Yeah it looks pretty ridiculous definitely will be a short lived project.
This will use a Pi 4 with 2 steppers to auto zoom a trained model of an rc plane. The Pi 4 and lens will be on one side, while the batteries will be on the other side. Designed to attach to the sides of the hat.
The ideal plan would be to have presets eg. delta, flying wing or standard. You would film your plane and label photos of it for training.
Voice command would also be nice but for now I will go with an OLED display and some tactile buttons for field control.
This will be a long-term project. I just started designing the zooming bit.
This is just a 8-50mm lens so I'm not sure how far away I can zoom, my model airplane has a 1.5m wingspan so it's not small but even a 200mm lens on a full frame sensor is not enough to zoom in.
So I need a way to control the zoom with my voice.
I tried some different libraries initially eg. sphinx and vosk but they were bad in terms of accuracy.
Also I was probably using them for the wrong thing (not intent).
Someone mentioned picovoice to me and that's what I'm using now.
I got a model of two intents: ZoomIn and ZoomOut (for the utterance Zoom in and Zoom out)
I got this running locally, verified it works offline (since it requires an access key) by turning wifi off.
Then I paired it with the stepper control
See recent video/demo below
My code flow/architecture is still garbage at this point, still bridging things.
The display for example is messed since it needs a single instance and I have to propagate that all the way down.
I added battery life tracking too (based on max measured uptime and CRON 5min increment). I also went away from the box drawn around the active choice in the menu to color, since the box has to be drawn one piece at a time (4 draw calls) with the current code I'm using.
I also fixed an audio issue, in the above you can kind of see that the 3.5mm audio jack plug does not have a ground going to the speaker, that was causing my constant buzzing/hissing issue.
It got really bad when the speech intent listener loop was running.
Made good progress on modeling the parts so I can design the case that holds everything together.
I also designed and printed the parallel battery box (pictured above middle).
I have to make a model of the Pi 4B still and then do the designing... aiming to get the entire body done by end of this week if no printing/measuring mistakes.
I also cut the first holes into the hat for the bolt mounts.
And... I already made a mistake, the part I printed is the wrong thing. I used the black battery cell holder plastic things instead of the wrapper design that goes around it... so I gotta redesign that and print it again... great. Was only a 2 hour print though.
Initially I was trying to use canny edge but it was suggested to me to use laplace variance (and others). I just went with this one for now since it's a basic one-liner from OpenCV.
It works pretty well of course this is one test case (my desk).
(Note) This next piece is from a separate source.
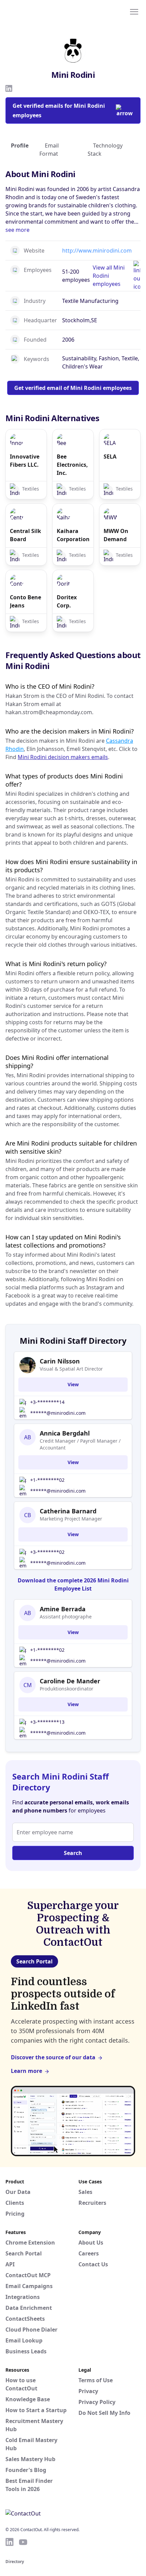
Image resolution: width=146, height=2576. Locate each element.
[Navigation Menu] (134, 11)
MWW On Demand (116, 535)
I need to try it out and add catches for the field case (clear blue sky).
This is good for now, I was able to integrate the camera stream with the steppers/make a control loop.
I'm going to proceed with new parts of the project eg. the OLED disply, speakers and d-pad mostly because I need to make sure I have enough pins and then design the case that holds all these parts together.
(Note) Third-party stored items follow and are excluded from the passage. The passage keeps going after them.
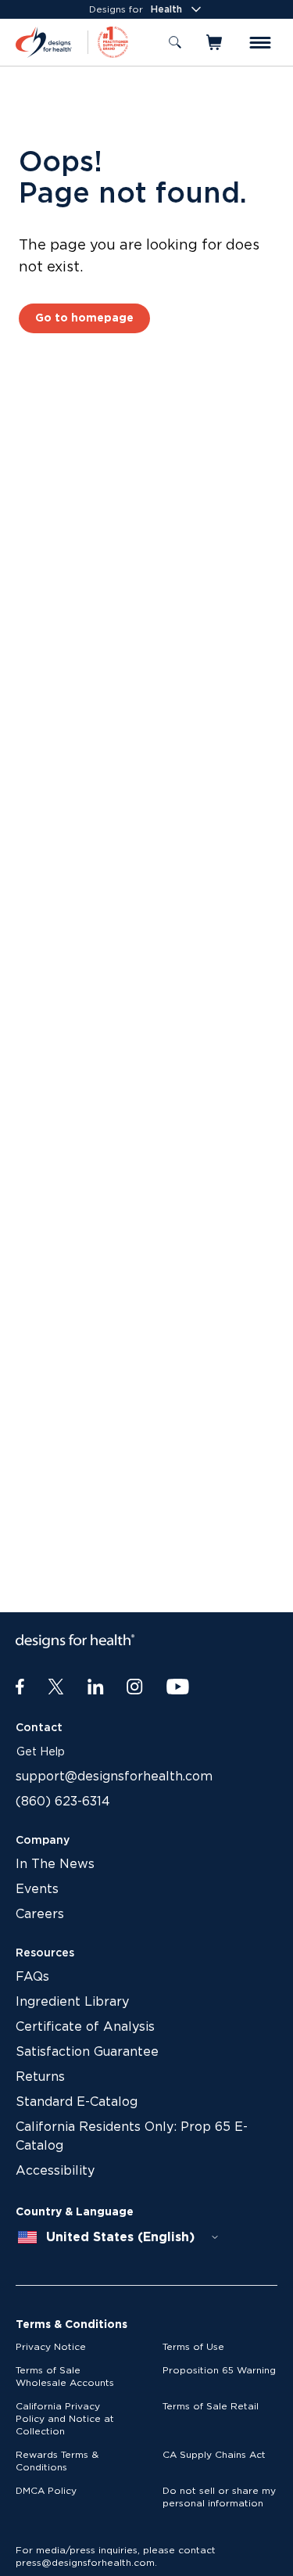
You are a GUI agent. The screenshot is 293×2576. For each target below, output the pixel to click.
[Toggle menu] (260, 43)
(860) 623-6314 (63, 1801)
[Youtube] (177, 1687)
That'll be nicer to work with than a box of parts and a breadboard.
So.... this took me a bit longer than it should have. I also had an oversight where I did not add a zero-position bumper. I still need to make sure I have enough pins left for the d-pad and display.
I decided to store the positions of the steppers so they could be resumed/rezeroed on boot. Also allows you to make sure you don't go too far.
Had some problems with Python to split a class/have everything work still.
So at this point I'm going to move forward with the frame sampling and based on "zoom intuition" write an algorithm to auto zoom.
The steppers are slow, so I have a basic goal of being able to zoom/keep up with some motion.
I'm largely relying on narrow aperture and far zooming to keep something in focus.
I have not sampled a frame from a video feed before and need to limit processing under 30ms I believe... so it'll be interesting.
So far it seems the farthest the plane can be at 1/3 frame is around 100ft... which is not great... but maybe 1/3 is too big anyway... so you could do 200 ft... which your ceiling is 400ft and I normally fly around 200' or so from a launch.
This was a quick design and had problems. I overlooked the middle open/close ring being taller than the diameter of the lens barrel. So the telephoto ring gear I had to sand... I also had to sand the front-lens support part. I had to sand it a lot... so it would fit.
Then I had problems with the stepper GPIO's interfering with the camera detection for some reason. If they're plugged (ground connected specifically) on boot, the camera cannot be detected, I don't know why.
So I'll put a switch in for that, I know you could do an electron switch, maybe even a relay but not worth it for me.
Now I can actually do the frame by frame analysis to try and autozoom this thing.
So... I started printing parts and getting rough sizing... I was planning on using some left over MG90D servos... however they only rotate 180 deg (with this pwm code I'm using) and also the gearing cuts it in half... the focus ring rotates the most on the 8-50mm lens. So I have to switch to these steppers that I already have and they are kind of big... oh well. This thing will be chonk.
After this I'll design the camera mount which also supports the lens and the steppers will attach to that.
I will have a programmable unit sometime this week. The software is the hardest part about this project.